İREM CEYLİN DEMİRCAN/İZMİR
Turizmde sezon, Ramazan ve Kurban Bayramları’nın erken tarihlere denk gelmesiyle birlikte yüksek doluluk oranlarıyla açıldı. Ancak yüksek sezon olan temmuz ayına gelinmesine, okulların kapanmasına rağmen özellikle kıyı kesimlerde otellerin ve sahillerin beklentinin altında doluluk yaşanıyor Sektör temsilcileri, Türkiye’nin hem yerli hem de yabancı turistler nezdinde “pahalı ülke” algısına sahip olmasının bu durumu tetiklediğini belirtiyor.
“Umudumuz ilerleyen aylarda rezervasyon taleplerinin artacağı yönünde”
Bayram döneminde doluluk oranlarının yüzde 95 seviyelerine yükseldiğini ifade eden Türkiye Otelciler Federasyonu (TÜROFED) Başkan Yardımcısı ve Ege Turistik İşletmeler ve Konaklamalar Birliği (ETİK) Yönetim Kurulu Başkanı Mehmet İşler, “Kurban Bayramı tatilinin kısa kalması bu bereketin daha uzun zamana yayılmasına engeldi.
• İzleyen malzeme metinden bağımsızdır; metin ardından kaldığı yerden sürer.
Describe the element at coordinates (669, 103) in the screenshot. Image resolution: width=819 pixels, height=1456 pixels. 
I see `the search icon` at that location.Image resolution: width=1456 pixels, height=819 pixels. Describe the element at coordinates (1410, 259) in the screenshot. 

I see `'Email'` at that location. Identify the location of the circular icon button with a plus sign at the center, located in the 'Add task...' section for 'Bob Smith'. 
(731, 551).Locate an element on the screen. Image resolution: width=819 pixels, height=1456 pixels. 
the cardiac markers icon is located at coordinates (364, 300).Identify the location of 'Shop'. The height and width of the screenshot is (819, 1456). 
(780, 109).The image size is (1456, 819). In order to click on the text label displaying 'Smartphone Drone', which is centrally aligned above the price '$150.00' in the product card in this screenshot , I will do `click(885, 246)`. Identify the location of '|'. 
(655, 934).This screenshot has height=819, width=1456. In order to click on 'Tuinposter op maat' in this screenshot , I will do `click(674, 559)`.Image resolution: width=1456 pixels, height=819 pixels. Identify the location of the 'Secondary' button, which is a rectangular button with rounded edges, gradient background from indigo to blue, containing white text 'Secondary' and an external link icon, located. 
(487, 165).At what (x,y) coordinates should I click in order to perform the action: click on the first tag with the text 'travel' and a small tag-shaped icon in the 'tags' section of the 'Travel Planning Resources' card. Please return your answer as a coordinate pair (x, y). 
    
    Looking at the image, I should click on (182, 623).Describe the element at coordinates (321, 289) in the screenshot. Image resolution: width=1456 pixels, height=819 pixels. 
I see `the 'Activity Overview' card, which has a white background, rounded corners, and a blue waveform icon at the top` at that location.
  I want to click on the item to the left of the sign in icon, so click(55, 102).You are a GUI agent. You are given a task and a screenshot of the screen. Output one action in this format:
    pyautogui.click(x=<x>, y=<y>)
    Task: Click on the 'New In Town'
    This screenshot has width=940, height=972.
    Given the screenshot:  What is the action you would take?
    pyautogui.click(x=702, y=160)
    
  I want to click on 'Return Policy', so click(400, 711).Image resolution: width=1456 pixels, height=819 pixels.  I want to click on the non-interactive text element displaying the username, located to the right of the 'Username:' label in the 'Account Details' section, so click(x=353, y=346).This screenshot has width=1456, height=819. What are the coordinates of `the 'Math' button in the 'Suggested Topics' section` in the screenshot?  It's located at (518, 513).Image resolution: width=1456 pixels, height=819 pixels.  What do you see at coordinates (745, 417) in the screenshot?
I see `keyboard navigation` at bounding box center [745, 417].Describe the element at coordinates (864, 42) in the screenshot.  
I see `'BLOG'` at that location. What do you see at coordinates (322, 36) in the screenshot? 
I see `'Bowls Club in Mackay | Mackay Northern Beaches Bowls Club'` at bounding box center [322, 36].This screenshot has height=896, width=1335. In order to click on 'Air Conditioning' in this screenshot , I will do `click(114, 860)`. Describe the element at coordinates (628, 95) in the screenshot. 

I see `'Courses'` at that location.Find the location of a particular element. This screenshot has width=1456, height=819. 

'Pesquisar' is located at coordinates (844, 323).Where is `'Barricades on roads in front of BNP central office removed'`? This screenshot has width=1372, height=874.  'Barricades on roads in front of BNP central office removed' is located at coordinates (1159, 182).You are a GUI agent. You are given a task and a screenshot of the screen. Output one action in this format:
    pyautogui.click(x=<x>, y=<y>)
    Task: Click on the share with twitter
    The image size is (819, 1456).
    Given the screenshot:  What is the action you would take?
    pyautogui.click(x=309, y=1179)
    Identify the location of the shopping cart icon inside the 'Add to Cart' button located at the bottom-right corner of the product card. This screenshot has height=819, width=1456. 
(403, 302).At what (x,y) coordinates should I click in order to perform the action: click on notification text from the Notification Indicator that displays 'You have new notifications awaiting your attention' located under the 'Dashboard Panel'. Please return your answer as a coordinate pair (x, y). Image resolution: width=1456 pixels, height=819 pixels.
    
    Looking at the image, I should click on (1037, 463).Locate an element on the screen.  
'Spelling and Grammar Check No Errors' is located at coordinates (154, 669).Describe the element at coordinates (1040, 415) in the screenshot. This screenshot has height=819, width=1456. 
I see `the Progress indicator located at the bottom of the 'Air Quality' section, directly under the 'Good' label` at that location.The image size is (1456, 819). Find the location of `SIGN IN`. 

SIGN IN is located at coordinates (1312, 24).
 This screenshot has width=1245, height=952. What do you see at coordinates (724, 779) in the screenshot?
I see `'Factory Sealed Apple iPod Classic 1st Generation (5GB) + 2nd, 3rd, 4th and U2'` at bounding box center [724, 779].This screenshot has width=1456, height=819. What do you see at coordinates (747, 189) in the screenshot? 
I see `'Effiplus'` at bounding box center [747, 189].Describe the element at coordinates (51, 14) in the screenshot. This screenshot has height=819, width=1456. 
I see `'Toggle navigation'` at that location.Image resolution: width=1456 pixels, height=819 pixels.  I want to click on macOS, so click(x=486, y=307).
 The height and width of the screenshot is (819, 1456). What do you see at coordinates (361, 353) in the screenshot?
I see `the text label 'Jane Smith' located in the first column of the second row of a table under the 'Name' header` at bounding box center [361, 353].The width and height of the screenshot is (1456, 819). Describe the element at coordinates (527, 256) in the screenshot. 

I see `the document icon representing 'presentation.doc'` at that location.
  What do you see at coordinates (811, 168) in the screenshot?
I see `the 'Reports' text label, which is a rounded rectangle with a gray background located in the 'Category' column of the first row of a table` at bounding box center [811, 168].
Yükselen maliyetler, baskılanan dövizle karlılık marjının giderek düşmesine rağmen bayramlarda yine de turizmcinin yüzü güldü. Şimdi bayram sonrası nispeten bir yavaşlama ve doluluk oranlarında düşüklük söz konusu. Ayrıca dünyadaki rakiplerimizle rekabet gücümüzün zayıflamasının da, iç pazar da ekonomik zorluklardan dolayı vatandaşlarımızın tatillerini daha kısa tutma zorunluluğu hissetmelerinin payı da var. Ancak Temmuz, Ağustos ve Eylül aylarında rezervasyon taleplerinin artacağını ve yıl hedeflerinin gerçekleştirilebileceğini tahmin ediyor ve umuyoruz.” dedi.
“Yerli turist artık araba yakıtının ücretini bile zor karşılıyor”
Turizm sektörünün çok hassas dengeler üzerine kurulu bir sektör olduğunu ve hem Türkiye’nin çevresinde yaşanan savaşların hem de Türkiye’deki yüksek enflasyon ve girdi maliyetlernin gelen turisti etkilediğini dile getiren Dalaman, Ortaca, Köyceğiz Turistik Otelciler ve İşletmeciler Birliği Derneği (DOKTOB) Başkanı Yücel Okutur, “Turizmcinin maliyetlerini çok yükseldi. Bu maliyetler turizmciyi gerçekten çok zor durumda bıraktı. En basiti yurt içinde okullar tatil oldu. Gelen yok. Niye yok? Yakıta gelen zamlardan sonra insanların sadece arabayla bir yere gelip gitmesi en az 10 bin TL tutuyor. Önceden 10 bin TL’ye gelip bir hafta tatilini yapıp dönüyordu. Durumumuz çok kötü. Deniyor ki 60 milyon turist 60 milyar gelir. Bu aman ne kadar güzel bir gelir diyeceğimiz bir şey değil. Niye değil? Eskiden 35 milyon turist gelirken biz 45 milyarla 50 milyar arasında gelir elde ettiğimize göre demek ki bu işte bir yanlışlık var. Anlatabiliyor muyum?" diye konuştu.
“Türkiye, Avrupa'nın en pahalı destinasyonu konumunda”
Şu an sezonun beklenenin çok altında geçtiğini ifade eden Türkiye Seyahat Acentaları Birliği (TÜRSAB) İzmir Bölge Temsil Kurulu Başkanı Kıvanç Meriç, “Yüksek sezon veya sezona girmişiz gibi bir durum söz konusu değil. Rakamlar bayramdan sonra bayağı bir düştü. Bu saatten sonra Türkiye sadece iç pazar değil dış pazarda da çok pahalı bir ülke konumuna geldi. Dövizin yükselişiyle enflasyon yükselişi eş olmadığı sürece arada oluşan makas tamamıyla maliyetlere bindiriliyor, satış fiyatlarına bindiriliyor. Dolayısıyla Avrupa'nın sahil bölgelerinde en yüksek konaklama, en yüksek gıdası olan ülke durumunda yaşıyoruz. En üzücüsü de kendi vatandaşımız bile artık kendi ülkesine tatil yapmıyor.” ifadelerini kullandı.